*Instructions for the task*
How do the lines below between the ones holding "Where should I click to: Select" and "Select the Bin picking crane icon", inclusive, read? Give them again exactly, with no other lines.

───── Data shown ─────

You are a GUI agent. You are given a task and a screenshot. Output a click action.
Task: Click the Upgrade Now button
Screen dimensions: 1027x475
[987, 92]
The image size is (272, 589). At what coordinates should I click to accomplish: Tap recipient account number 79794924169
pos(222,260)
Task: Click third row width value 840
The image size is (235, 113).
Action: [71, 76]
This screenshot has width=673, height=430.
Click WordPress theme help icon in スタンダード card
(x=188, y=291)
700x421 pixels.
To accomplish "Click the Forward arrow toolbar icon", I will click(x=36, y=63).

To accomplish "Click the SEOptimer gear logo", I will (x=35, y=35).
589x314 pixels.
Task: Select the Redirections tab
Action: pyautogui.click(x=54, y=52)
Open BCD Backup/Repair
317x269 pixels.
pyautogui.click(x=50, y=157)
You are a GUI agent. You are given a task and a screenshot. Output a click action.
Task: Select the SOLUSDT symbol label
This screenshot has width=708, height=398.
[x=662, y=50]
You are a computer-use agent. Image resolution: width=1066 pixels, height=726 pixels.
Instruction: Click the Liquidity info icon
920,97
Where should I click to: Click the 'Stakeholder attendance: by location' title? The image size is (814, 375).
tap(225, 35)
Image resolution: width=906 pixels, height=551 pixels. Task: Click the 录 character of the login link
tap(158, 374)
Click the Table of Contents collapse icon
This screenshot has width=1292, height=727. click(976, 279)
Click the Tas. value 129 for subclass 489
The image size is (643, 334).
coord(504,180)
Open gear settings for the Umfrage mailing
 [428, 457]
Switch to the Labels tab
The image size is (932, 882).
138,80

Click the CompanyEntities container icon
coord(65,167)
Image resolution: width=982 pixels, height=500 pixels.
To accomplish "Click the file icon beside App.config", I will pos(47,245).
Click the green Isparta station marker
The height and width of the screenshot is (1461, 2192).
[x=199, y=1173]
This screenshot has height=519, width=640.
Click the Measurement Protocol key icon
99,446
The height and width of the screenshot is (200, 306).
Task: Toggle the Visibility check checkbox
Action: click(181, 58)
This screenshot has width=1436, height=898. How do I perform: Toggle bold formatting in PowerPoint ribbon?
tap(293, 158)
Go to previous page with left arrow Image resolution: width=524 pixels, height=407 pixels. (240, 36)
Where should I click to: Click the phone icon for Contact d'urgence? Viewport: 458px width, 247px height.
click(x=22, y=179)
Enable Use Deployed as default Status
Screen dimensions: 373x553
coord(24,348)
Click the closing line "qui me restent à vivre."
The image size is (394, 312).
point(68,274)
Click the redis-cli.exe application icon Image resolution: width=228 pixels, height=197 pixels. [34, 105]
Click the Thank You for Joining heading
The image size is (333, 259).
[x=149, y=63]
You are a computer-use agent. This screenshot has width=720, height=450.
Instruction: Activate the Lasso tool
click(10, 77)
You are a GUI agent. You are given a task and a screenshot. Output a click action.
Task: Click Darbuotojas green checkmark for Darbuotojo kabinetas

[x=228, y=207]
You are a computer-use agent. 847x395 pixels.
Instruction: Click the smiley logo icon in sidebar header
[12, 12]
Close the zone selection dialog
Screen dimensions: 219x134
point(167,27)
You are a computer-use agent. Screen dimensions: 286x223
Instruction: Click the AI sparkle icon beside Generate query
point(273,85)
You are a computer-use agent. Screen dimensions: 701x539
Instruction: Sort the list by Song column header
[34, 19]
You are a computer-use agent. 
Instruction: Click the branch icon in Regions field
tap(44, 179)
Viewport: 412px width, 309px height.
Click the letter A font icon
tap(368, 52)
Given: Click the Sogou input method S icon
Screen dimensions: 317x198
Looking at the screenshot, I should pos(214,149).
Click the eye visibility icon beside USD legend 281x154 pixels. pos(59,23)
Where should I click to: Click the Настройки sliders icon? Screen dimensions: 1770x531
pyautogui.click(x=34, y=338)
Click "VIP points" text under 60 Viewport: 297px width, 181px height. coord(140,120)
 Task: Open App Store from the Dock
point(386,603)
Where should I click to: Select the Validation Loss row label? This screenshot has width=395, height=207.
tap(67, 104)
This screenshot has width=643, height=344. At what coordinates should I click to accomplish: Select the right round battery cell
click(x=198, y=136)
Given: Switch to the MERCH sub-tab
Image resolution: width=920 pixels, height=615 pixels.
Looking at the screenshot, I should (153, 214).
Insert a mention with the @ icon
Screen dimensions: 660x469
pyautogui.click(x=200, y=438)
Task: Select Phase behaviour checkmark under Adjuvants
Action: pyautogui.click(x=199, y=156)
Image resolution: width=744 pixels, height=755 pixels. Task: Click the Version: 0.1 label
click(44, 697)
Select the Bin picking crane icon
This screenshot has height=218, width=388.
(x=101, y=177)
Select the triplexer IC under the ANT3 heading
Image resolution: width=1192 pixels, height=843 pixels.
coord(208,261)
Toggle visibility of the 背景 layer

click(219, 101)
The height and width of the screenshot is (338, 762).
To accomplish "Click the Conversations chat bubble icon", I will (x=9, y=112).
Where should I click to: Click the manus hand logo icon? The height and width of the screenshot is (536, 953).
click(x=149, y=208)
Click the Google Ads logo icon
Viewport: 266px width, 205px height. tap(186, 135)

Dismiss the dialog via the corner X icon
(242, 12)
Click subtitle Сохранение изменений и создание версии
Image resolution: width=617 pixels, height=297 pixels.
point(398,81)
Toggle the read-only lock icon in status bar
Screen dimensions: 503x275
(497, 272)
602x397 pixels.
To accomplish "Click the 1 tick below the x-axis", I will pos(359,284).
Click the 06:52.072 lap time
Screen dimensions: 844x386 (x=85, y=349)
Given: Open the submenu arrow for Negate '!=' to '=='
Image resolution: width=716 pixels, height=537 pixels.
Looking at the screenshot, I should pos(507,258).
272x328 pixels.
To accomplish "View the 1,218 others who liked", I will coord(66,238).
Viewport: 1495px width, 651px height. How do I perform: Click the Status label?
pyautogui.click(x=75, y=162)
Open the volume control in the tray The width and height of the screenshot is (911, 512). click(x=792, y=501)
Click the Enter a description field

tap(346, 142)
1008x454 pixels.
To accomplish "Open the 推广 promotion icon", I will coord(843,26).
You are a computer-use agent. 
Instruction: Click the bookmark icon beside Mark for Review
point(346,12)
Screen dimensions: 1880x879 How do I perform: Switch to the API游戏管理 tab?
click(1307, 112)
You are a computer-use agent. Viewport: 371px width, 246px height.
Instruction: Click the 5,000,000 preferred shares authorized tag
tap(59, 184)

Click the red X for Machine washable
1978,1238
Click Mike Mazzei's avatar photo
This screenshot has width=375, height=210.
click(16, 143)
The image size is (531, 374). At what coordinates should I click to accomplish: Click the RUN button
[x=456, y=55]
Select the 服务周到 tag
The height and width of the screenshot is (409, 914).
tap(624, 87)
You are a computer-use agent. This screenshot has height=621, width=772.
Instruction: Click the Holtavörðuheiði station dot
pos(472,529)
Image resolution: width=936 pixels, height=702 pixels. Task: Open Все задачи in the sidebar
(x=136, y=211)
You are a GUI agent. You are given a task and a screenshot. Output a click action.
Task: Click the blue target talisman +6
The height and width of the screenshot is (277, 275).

─────

*Output of the task*
Where should I click to: Select the Validation Loss row label? This screenshot has width=395, height=207.
tap(67, 104)
This screenshot has width=643, height=344. At what coordinates should I click to accomplish: Select the right round battery cell
click(x=198, y=136)
Given: Switch to the MERCH sub-tab
Image resolution: width=920 pixels, height=615 pixels.
Looking at the screenshot, I should (153, 214).
Insert a mention with the @ icon
Screen dimensions: 660x469
pyautogui.click(x=200, y=438)
Task: Select Phase behaviour checkmark under Adjuvants
Action: pyautogui.click(x=199, y=156)
Image resolution: width=744 pixels, height=755 pixels. Task: Click the Version: 0.1 label
click(44, 697)
Select the Bin picking crane icon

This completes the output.